→ Task item
Write out all of the records below precisely as given, omitting the images.

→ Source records
========
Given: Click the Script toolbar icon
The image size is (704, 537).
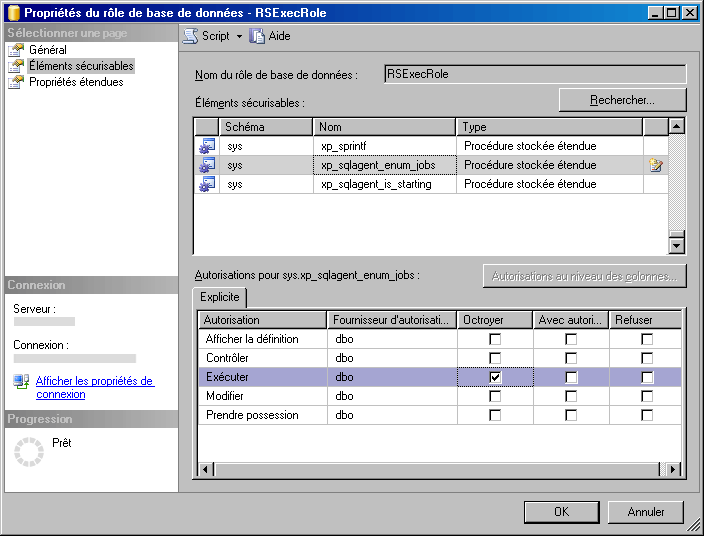Looking at the screenshot, I should 190,36.
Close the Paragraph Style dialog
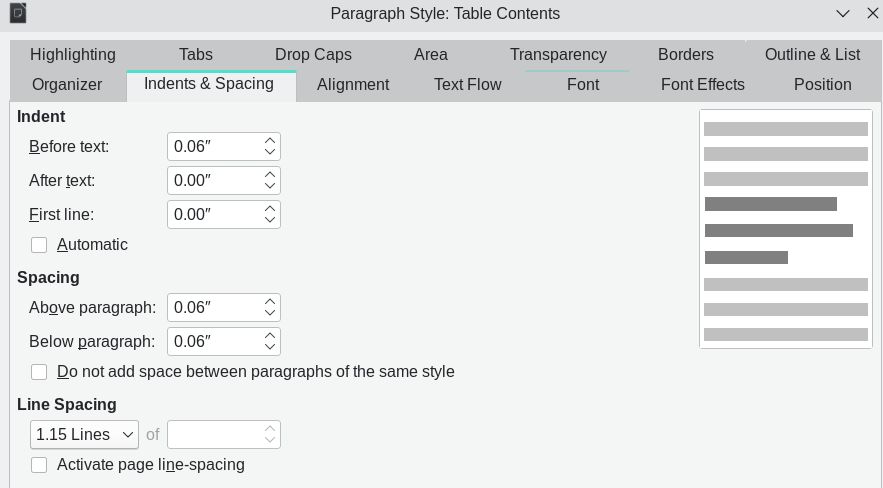The height and width of the screenshot is (488, 883). pos(872,14)
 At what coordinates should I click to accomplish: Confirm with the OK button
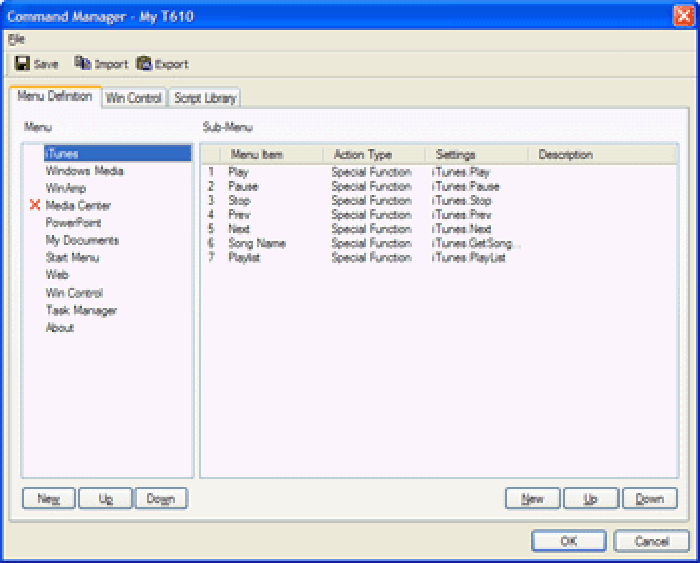(569, 541)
========
→ Exercise solution
Given: Click the Script toolbar icon
The image size is (704, 537).
Looking at the screenshot, I should 190,36.
Close the Paragraph Style dialog
The height and width of the screenshot is (488, 883). pos(872,14)
 At what coordinates should I click to accomplish: Confirm with the OK button
(569, 541)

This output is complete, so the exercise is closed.